Sabtu, 25 Januari 2020

Jangan Jadi Tourist - Jadilah Traveler: Gokteik Viaduct (Bag 1)

Dari Google: Jembatan Goteik yang juga dikenal sebagai jembatan Gohteik adalah jembatan kereta api di Nawnghkio, Negara Bagian Shan bagian barat, Myanmar. Jembatan itu berada di antara dua kota Pyin Oo Lwin, ibukota musim panas mantan administrator kolonial Inggris di Burma, dan Lashio, kota utama Negara Bagian Shan bagian utara. Dibangun mulai 28 April 1899 dan digunakan pada tahun 1 Januari 1900.
Untuk lengkapnya, silahkan cari sendiri di Youtube atau Google ......hehehe.... ini adalah salah satu obyek penting untuk dilihat menurut ukuran seorang Traveler.
Cerita saya ini saya bagi menjadi 3 bagian ......


Begitu sampai di bandara Yangon, saya berusaha menghemat waktu dengan langsung menuju Terminal Bus untuk mencari bus jurusan Yangon - Lasio.


Terminal bus cukup besar dengan berbagai fasilitas namun saya lihat sepi. Setiap bus yang masuk, menurunkan penumpang, lalu pergi dan terminal sepi lagi. Saya tidak melihat adanya bus yang berangkat dari terminal ini. Mungkin sesuai dengan namanya "Arrival"


Ternyata setiap bus berangkat dari agennya masing-masing, enaknya, agen bus itu berada didalam komplek terminal bus. Sehingga kita tinggal milih, bus mana yang hendak kita tumpangi. Saya memilih bus yang berangkat agak sore, tidak terlalu malam, dengan harapan sampai ke kota tujuan masih pagi. Sebab tujuan saya adalah sebuah kota kecil 800 Km dari Yangon. Tentu saja bus yang saya pilih adalah bus dengan tarip paling murah, bukan jenis sleeper bus tapi cukup bus dengan tempat duduk yang ada AC-nya. Situasi didepan agen bus sama saja dengan di Surabaya, ada penjaja makanan, penjaja buah-buahan.

Layaknya bus patas di tempat kita, mereka juga berhenti di sebuah komplek rumah makan dan hiburan untuk memberi kesempatan bagi penumpang, makan malam, bagi yang belum makan. Saya memilih jalan-jalan melihat lokasi tempat berhentinya bus. Sayang saya tidak tahu, sebab tulisan disetiap rumah makan tidak ada yang saya mengerti.
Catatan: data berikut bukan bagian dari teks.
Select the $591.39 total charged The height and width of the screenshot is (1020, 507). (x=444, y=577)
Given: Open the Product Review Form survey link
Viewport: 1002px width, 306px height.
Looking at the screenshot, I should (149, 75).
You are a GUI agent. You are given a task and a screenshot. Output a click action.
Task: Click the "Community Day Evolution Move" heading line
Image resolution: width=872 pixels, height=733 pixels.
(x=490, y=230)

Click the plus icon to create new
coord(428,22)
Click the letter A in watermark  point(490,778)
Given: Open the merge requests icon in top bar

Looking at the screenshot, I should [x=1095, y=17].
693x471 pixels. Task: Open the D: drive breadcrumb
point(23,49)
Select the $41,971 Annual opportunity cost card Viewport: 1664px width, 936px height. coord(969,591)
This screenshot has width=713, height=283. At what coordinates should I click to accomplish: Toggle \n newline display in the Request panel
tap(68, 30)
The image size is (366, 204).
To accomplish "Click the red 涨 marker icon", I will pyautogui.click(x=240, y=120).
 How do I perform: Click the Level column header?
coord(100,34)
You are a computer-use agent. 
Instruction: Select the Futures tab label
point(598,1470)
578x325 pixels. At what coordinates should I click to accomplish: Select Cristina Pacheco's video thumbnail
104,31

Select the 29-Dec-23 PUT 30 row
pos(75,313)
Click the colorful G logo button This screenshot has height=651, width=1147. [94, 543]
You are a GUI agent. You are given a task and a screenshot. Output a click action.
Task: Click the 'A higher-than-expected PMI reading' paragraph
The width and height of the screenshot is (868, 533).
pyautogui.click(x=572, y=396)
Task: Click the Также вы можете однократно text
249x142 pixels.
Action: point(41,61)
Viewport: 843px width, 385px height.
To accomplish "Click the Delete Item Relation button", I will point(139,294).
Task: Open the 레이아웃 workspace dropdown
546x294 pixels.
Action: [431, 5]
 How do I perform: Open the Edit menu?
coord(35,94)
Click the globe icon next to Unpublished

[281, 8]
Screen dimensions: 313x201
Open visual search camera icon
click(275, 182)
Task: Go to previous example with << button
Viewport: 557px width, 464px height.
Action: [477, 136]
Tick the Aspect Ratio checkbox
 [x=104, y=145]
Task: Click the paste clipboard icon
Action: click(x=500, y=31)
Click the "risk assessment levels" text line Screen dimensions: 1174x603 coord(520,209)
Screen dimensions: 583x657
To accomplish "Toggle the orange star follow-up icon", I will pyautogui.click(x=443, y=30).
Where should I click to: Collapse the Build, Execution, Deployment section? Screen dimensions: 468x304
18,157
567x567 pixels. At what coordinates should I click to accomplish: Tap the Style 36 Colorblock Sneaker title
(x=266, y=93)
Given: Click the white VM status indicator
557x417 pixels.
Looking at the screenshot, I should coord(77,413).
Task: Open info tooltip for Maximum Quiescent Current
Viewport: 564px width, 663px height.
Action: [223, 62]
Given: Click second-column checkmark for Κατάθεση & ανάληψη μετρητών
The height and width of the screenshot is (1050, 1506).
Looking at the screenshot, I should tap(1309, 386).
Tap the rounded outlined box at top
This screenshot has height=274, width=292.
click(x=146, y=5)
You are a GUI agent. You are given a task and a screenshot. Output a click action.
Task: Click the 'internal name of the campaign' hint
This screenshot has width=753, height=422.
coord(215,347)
Menjelang pagi, bus berhenti lagi. kali ini bukan berhenti di komplek rumah makan mewah, tetapi sebuah warung besar. Sementara itu udara di luar sudah sangat dingin, karena sudah berada dilingkungan pegunungan Myanmar bagian Utara. Saat turun penumpang diberi tisue pembersih dan gosok gigi plus pastagiginya. saya heran, baru kali ini naik bus diberi sikat gigi. Ternyata disisi warung itu ada tempat air yang panjang dan sudah ada banyak orang yang menyikat giginya.

 Di warung ini saya menemukan makanan tradisional kita yang terbuat dari ketan ...RENGGINANG

Tidak seperti di desa-desa tempat kita, dimana orang memasak dengan menggunakan LPG. Disini orang masih menggunakan kayu bakar untuk memasak. Lumayan untuk ikut memanaskan badan dari suhu udara yang sangat dingin.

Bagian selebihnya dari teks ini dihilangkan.